[Short exercise A] Update the listing from its first line through the line containing "Action: pyautogui.click(x=110, y=63)", replacing "speech bubble" with "chat bubble" and changing nothing else. Omit the pictures from your answer.

[Text segment]
━━━━━━━━━━
YK: Chapter 23: MediaWiki development: a guide for the accidental developer

From Blik
Jump to: navigation, search

23 MediaWiki development: a guide for the accidental developer


This book will not contain any direct guide to MediaWiki development. A really comprehensive guide unfortunately doesn’t exist yet, though this page has links to a lot of good documentation:

https://www.mediawiki.org/wiki/How_to_become_a_MediaWiki_hacker


This section will describe, in general terms, how we would recommend getting started with MediaWiki programming. Because it’s general, a lot of this information holds true for dealing with any open-source software.
━━━━━━━━━━
[Records for the task]

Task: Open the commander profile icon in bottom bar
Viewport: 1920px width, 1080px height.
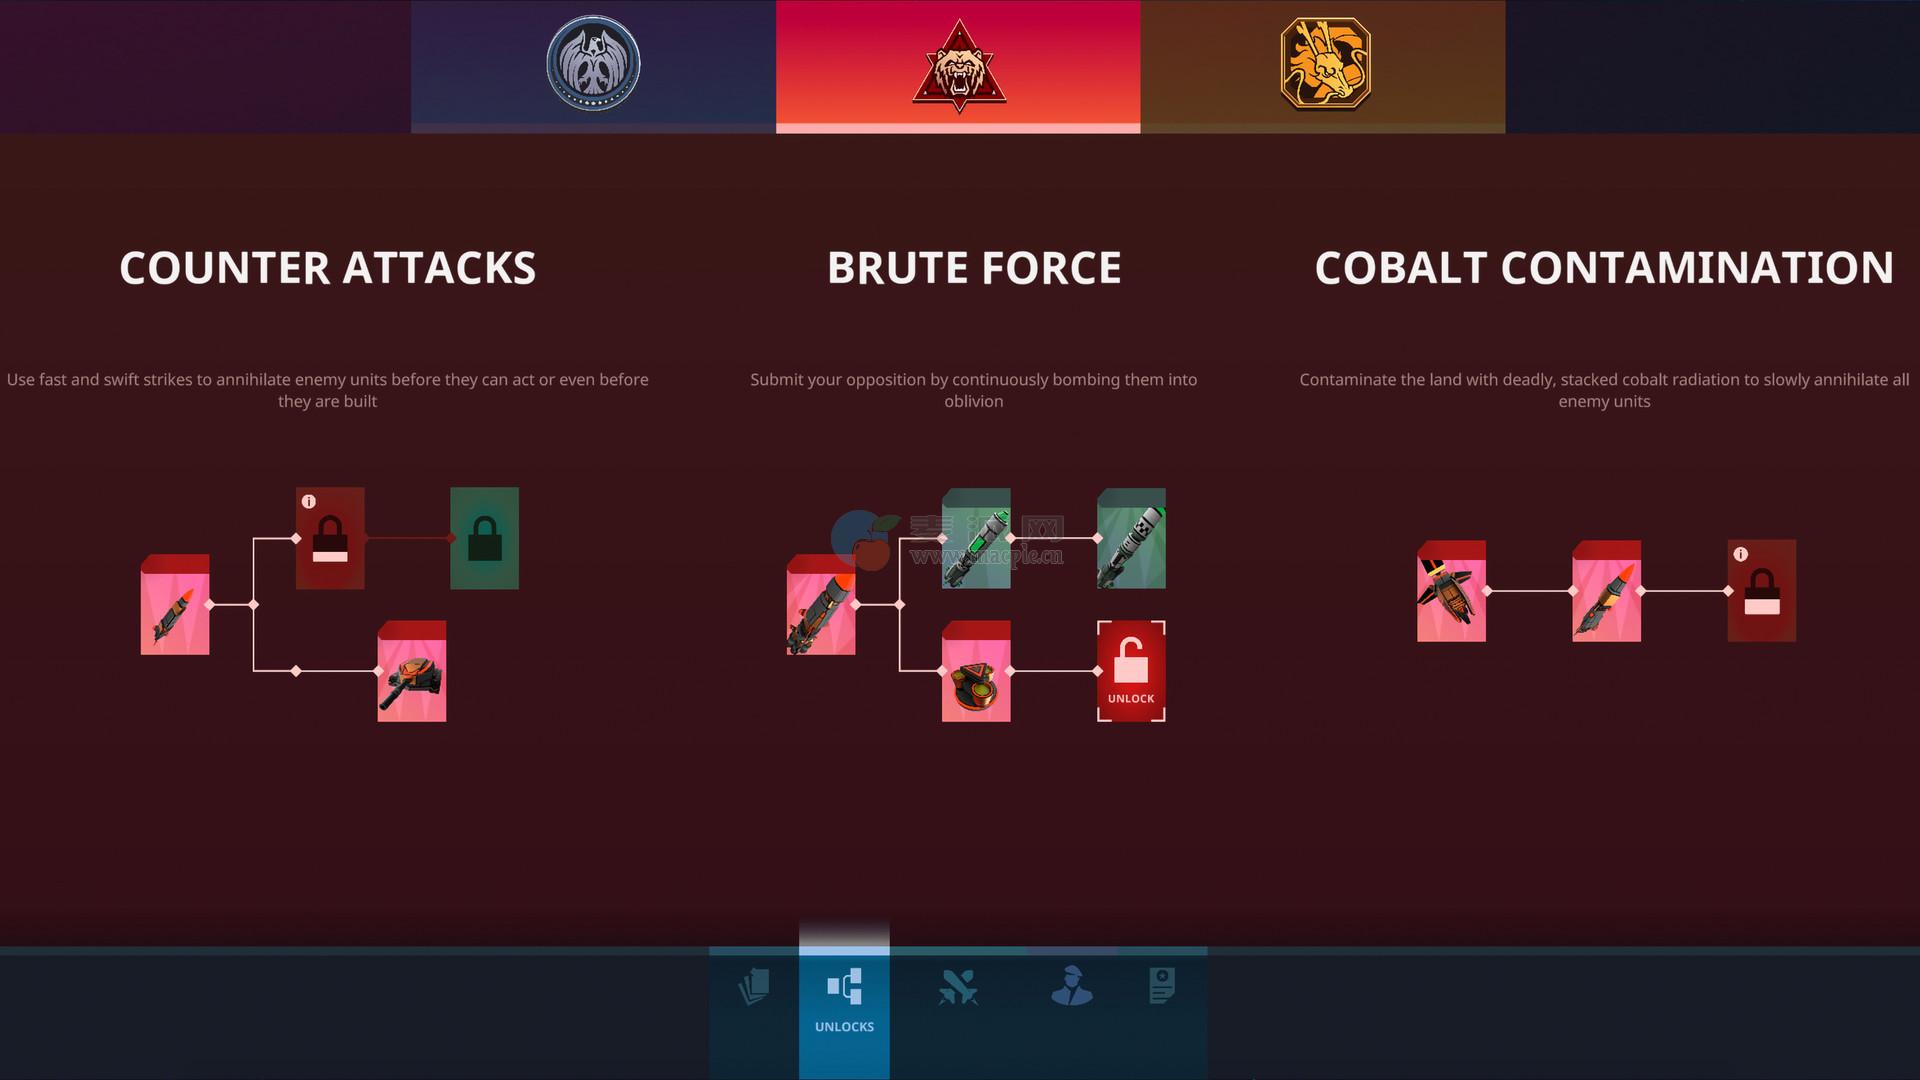Action: pos(1072,986)
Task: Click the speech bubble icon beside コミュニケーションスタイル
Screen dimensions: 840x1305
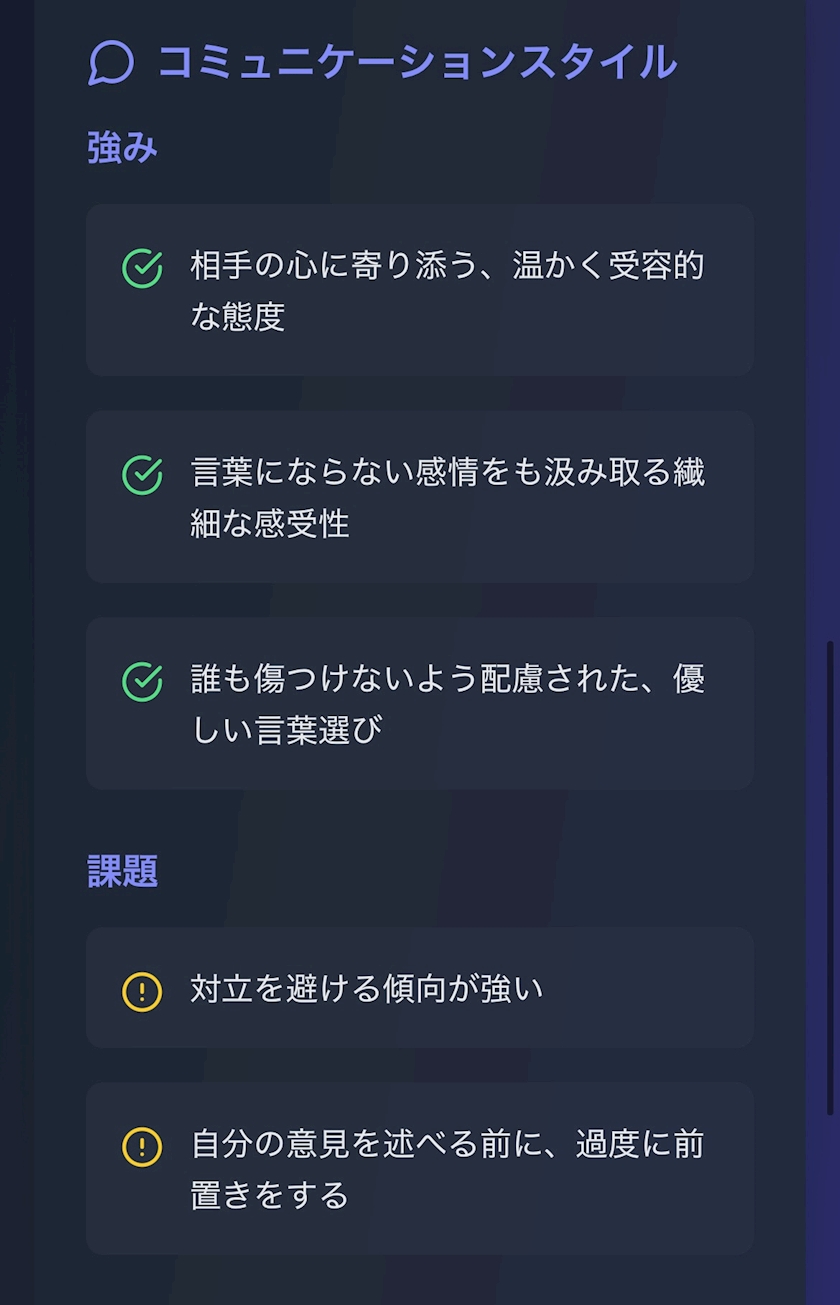Action: pyautogui.click(x=110, y=63)
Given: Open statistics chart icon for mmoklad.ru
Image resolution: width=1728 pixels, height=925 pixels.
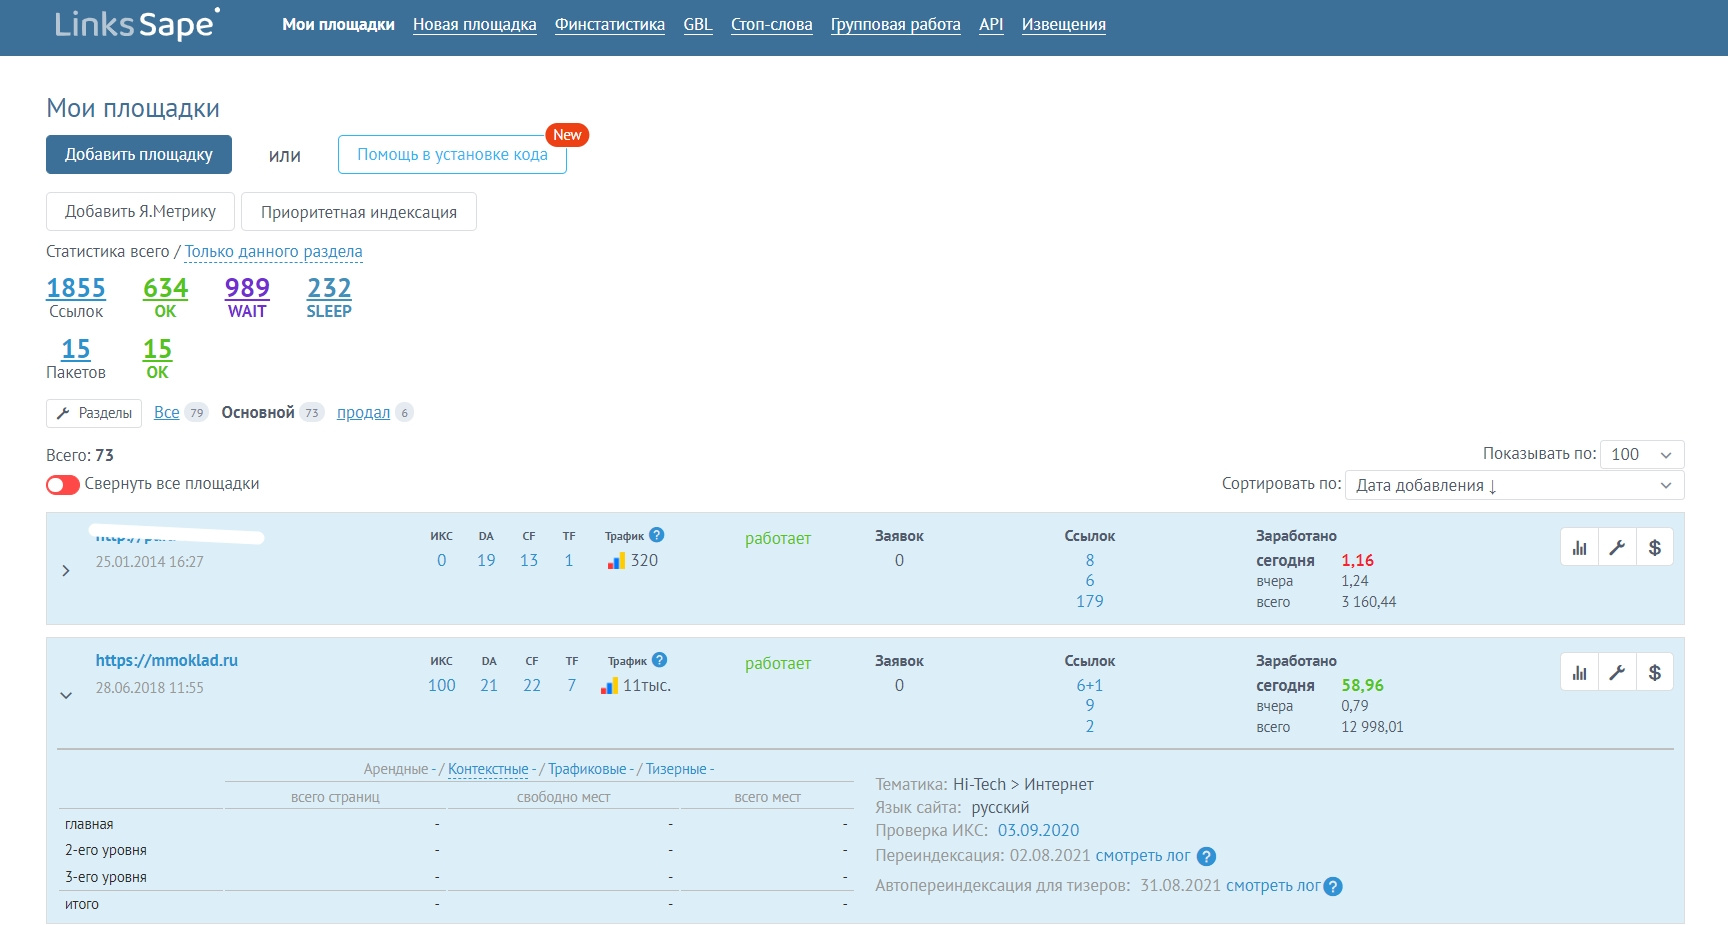Looking at the screenshot, I should (x=1579, y=672).
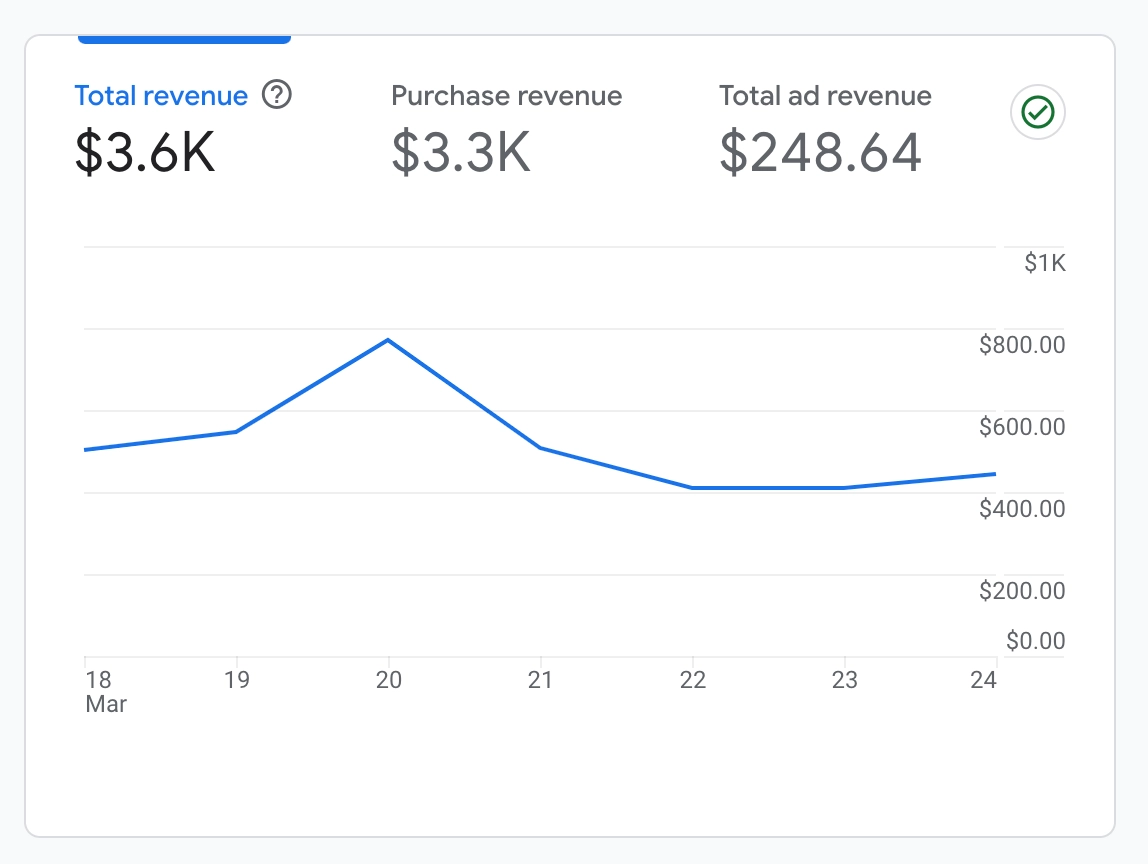Open the Total ad revenue tab
The width and height of the screenshot is (1148, 864).
pos(825,96)
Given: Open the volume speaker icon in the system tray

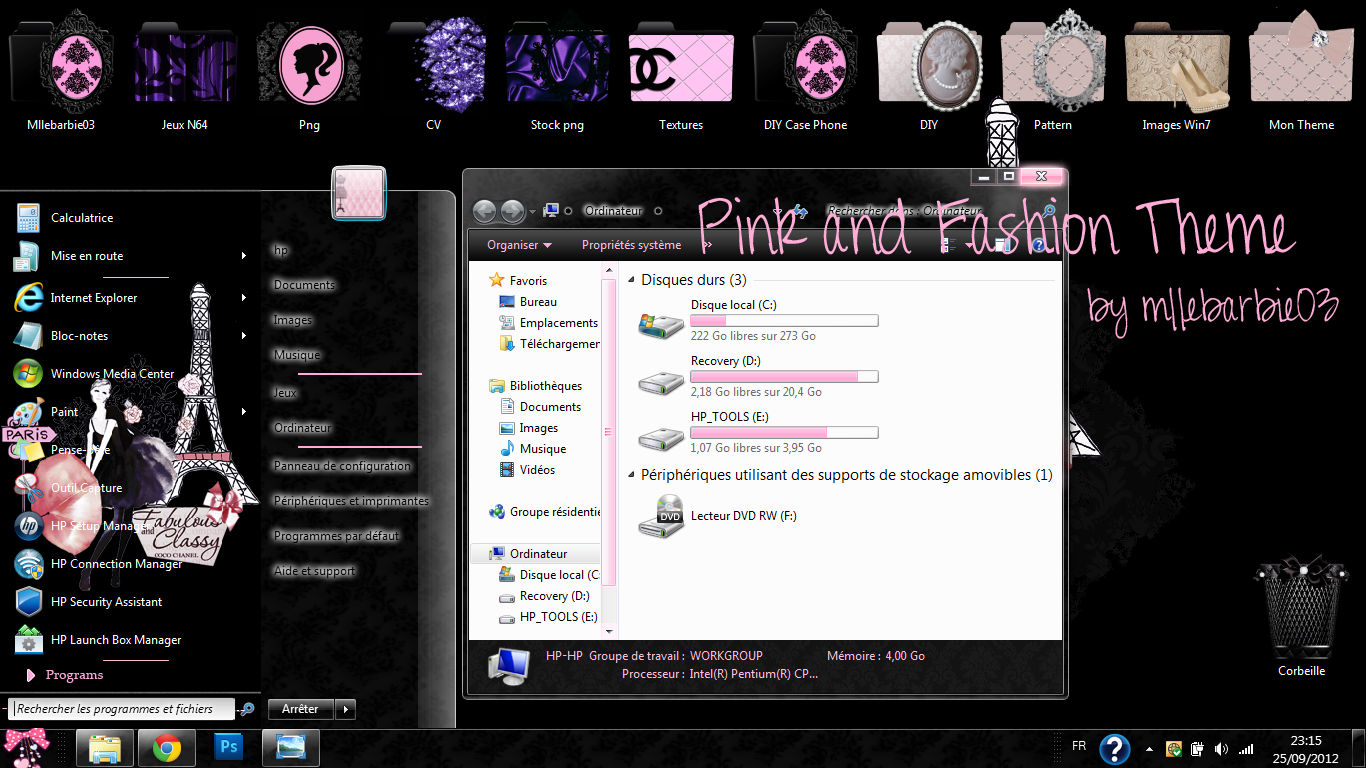Looking at the screenshot, I should pyautogui.click(x=1222, y=746).
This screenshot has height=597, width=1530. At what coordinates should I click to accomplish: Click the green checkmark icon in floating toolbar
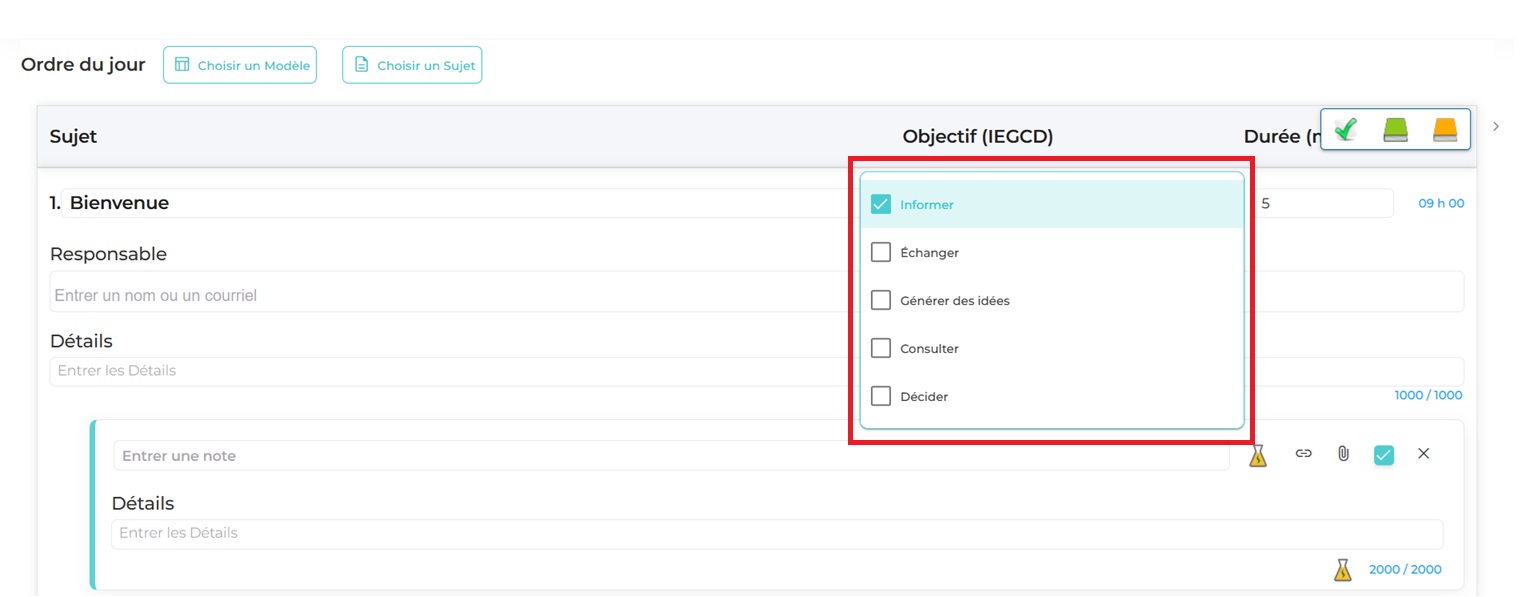pos(1346,130)
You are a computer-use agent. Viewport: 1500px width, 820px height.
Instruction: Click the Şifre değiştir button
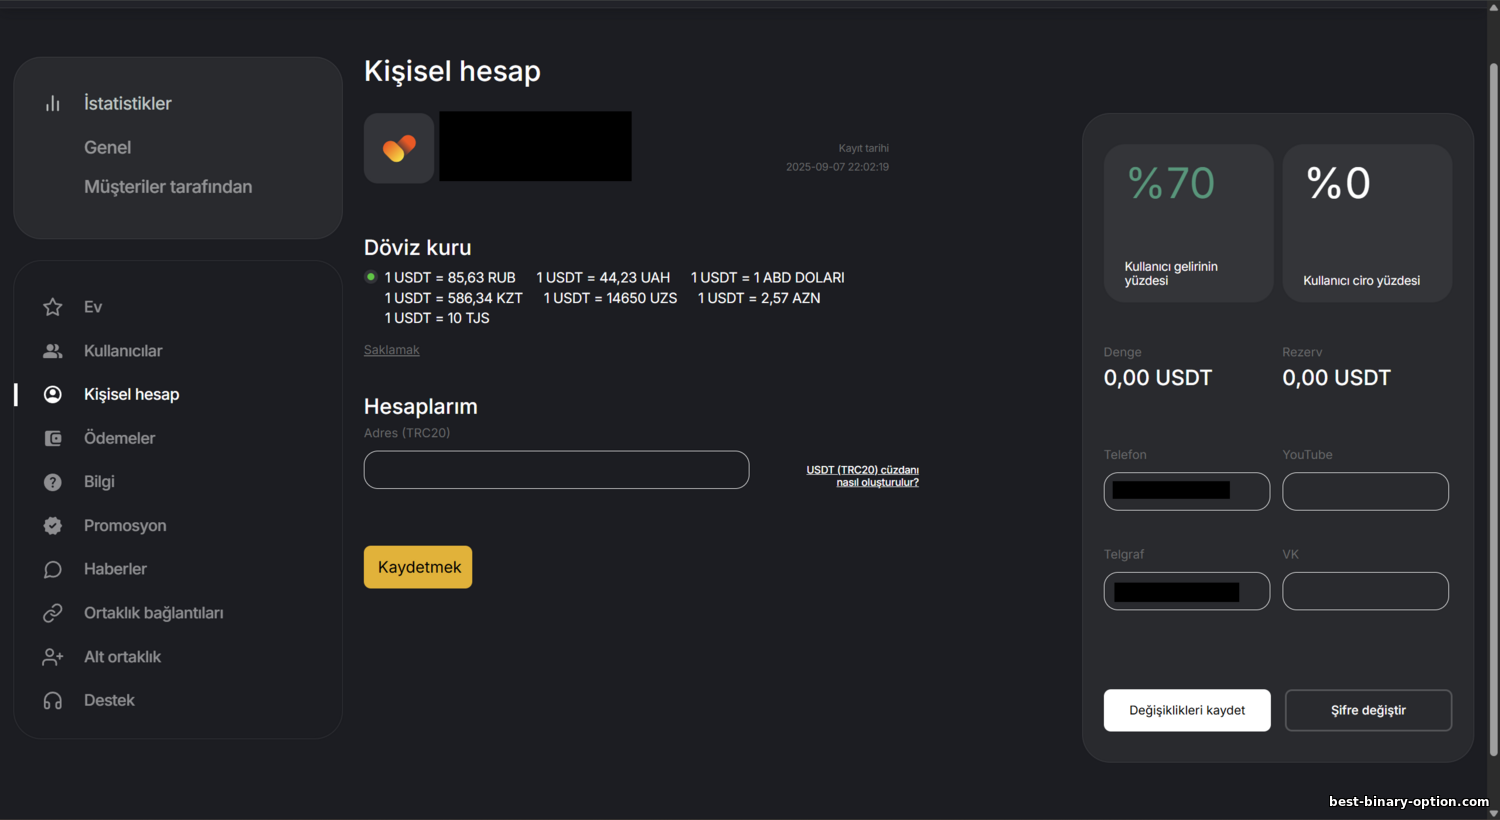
━━━━━━━━━━
[Short exercise B] Echo the MediaWiki development text word for word, starting with "23 MediaWiki development: a" and going on through "any open-source software.".

[Written answer A]
Task: Open the commander profile icon in bottom bar
Viewport: 1920px width, 1080px height.
Action: pos(1072,986)
Task: Click the chat bubble icon beside コミュニケーションスタイル
Screen dimensions: 840x1305
Action: pyautogui.click(x=110, y=63)

[Written answer B]
23 MediaWiki development: a guide for the accidental developer


This book will not contain any direct guide to MediaWiki development. A really comprehensive guide unfortunately doesn’t exist yet, though this page has links to a lot of good documentation:

https://www.mediawiki.org/wiki/How_to_become_a_MediaWiki_hacker


This section will describe, in general terms, how we would recommend getting started with MediaWiki programming. Because it’s general, a lot of this information holds true for dealing with any open-source software.